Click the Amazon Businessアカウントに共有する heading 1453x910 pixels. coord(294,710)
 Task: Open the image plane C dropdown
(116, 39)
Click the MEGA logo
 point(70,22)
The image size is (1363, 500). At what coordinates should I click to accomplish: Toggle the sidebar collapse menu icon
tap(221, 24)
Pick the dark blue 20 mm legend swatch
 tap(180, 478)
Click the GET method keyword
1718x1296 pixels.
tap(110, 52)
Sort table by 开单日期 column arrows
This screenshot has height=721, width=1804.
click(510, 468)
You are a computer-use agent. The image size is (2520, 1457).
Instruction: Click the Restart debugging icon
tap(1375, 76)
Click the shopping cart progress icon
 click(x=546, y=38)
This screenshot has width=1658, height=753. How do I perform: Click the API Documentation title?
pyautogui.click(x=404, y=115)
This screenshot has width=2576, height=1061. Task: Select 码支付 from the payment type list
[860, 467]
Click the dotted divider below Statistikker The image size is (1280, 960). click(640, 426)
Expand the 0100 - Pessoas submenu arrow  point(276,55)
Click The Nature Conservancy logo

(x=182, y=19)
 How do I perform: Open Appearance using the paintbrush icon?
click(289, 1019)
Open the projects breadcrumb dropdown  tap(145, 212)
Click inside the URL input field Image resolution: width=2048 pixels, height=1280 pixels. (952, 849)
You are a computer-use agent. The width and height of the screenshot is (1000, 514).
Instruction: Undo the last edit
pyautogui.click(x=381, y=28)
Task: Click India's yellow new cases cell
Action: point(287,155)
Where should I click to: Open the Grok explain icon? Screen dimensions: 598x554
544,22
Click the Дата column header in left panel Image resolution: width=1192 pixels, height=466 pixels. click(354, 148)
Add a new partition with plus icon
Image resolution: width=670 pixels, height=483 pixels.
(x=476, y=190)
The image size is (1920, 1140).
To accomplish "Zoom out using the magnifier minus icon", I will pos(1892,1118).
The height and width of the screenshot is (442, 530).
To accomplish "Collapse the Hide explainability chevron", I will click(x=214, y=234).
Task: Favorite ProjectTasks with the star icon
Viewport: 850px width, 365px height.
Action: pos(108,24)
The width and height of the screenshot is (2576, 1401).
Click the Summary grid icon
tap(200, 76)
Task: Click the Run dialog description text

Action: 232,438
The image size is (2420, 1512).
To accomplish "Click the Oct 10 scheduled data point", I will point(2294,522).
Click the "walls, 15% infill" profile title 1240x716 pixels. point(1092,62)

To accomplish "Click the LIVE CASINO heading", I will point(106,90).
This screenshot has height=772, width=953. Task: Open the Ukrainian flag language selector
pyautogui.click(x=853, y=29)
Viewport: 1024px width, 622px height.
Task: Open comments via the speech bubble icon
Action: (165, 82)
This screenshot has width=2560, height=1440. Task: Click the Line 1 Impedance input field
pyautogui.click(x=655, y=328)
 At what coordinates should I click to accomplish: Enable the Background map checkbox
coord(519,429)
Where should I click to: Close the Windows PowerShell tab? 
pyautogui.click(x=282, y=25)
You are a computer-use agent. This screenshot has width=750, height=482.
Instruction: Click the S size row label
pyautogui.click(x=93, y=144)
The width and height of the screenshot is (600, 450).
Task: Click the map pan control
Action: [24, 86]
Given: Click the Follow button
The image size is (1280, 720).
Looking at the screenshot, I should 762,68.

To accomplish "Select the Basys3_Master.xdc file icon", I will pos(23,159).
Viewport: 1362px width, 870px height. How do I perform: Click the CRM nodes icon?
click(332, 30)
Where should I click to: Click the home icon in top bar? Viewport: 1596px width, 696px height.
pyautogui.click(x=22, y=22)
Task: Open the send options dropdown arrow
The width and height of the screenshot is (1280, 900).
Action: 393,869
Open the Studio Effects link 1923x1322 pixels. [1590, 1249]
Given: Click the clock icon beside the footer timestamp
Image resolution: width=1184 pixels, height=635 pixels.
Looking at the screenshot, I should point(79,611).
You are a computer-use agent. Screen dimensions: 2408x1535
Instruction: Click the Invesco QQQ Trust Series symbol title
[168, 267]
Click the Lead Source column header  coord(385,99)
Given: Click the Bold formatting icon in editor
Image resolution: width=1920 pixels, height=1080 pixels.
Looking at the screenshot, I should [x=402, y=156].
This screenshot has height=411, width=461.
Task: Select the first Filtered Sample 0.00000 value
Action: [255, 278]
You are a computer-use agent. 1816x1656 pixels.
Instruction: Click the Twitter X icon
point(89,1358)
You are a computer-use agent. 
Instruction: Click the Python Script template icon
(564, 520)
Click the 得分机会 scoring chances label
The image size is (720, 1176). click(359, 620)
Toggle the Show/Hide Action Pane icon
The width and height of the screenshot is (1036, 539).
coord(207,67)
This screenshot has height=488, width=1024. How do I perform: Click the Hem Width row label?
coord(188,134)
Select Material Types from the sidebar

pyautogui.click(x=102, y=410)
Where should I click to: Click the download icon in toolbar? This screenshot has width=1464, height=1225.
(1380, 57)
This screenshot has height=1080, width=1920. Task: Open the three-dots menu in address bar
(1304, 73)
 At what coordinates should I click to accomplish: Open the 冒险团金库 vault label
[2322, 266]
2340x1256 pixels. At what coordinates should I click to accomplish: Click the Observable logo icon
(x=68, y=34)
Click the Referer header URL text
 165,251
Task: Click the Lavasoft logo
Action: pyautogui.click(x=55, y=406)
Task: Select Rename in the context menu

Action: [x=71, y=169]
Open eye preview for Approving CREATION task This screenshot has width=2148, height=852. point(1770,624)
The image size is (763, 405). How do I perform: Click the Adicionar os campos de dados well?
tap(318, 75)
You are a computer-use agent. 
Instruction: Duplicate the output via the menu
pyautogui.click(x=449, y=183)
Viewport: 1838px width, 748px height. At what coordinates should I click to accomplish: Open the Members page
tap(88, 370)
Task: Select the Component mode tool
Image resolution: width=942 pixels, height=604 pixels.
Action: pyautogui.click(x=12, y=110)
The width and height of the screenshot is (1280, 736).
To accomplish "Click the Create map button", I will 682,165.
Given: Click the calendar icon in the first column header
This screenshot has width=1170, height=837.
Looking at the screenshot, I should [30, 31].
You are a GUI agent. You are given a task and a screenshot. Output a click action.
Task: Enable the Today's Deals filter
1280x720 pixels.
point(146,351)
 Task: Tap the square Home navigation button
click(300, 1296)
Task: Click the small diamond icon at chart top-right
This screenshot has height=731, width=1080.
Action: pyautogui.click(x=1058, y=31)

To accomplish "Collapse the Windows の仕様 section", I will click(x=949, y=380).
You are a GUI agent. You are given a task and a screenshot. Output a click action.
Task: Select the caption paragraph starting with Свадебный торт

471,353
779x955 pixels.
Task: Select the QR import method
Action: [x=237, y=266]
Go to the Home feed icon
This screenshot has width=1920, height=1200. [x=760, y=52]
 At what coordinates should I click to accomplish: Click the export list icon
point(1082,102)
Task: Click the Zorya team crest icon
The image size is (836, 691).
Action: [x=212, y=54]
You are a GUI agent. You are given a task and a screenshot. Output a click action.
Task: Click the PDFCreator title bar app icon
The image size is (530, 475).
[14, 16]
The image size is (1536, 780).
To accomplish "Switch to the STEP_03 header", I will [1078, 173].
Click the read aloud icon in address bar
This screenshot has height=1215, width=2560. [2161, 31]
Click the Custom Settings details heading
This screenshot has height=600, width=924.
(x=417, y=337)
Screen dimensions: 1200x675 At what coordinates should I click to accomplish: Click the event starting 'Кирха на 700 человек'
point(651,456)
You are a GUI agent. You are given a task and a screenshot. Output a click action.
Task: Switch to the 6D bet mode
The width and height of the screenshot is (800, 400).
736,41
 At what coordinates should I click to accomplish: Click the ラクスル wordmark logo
----
> WORK INSTRUCTIONS
Render the lines as a JSON list of strings, one string per line with blank lines omitted, starting with the line that contains "Click The Nature Conservancy logo" and continuing through the line that contains "will click(x=214, y=234).", both included.

> EXERCISE RESPONSE
[
  "Click The Nature Conservancy logo",
  "(x=182, y=19)",
  " How do I perform: Open Appearance using the paintbrush icon?",
  "click(289, 1019)",
  "Open the projects breadcrumb dropdown  tap(145, 212)",
  "Click inside the URL input field Image resolution: width=2048 pixels, height=1280 pixels. (952, 849)",
  "You are a computer-use agent. The width and height of the screenshot is (1000, 514).",
  "Instruction: Undo the last edit",
  "pyautogui.click(x=381, y=28)",
  "Task: Click India's yellow new cases cell",
  "Action: point(287,155)",
  "Where should I click to: Open the Grok explain icon? Screen dimensions: 598x554",
  "544,22",
  "Click the Дата column header in left panel Image resolution: width=1192 pixels, height=466 pixels. click(354, 148)",
  "Add a new partition with plus icon",
  "Image resolution: width=670 pixels, height=483 pixels.",
  "(x=476, y=190)",
  "The image size is (1920, 1140).",
  "To accomplish \"Zoom out using the magnifier minus icon\", I will pos(1892,1118).",
  "The height and width of the screenshot is (442, 530).",
  "To accomplish \"Collapse the Hide explainability chevron\", I will click(x=214, y=234)."
]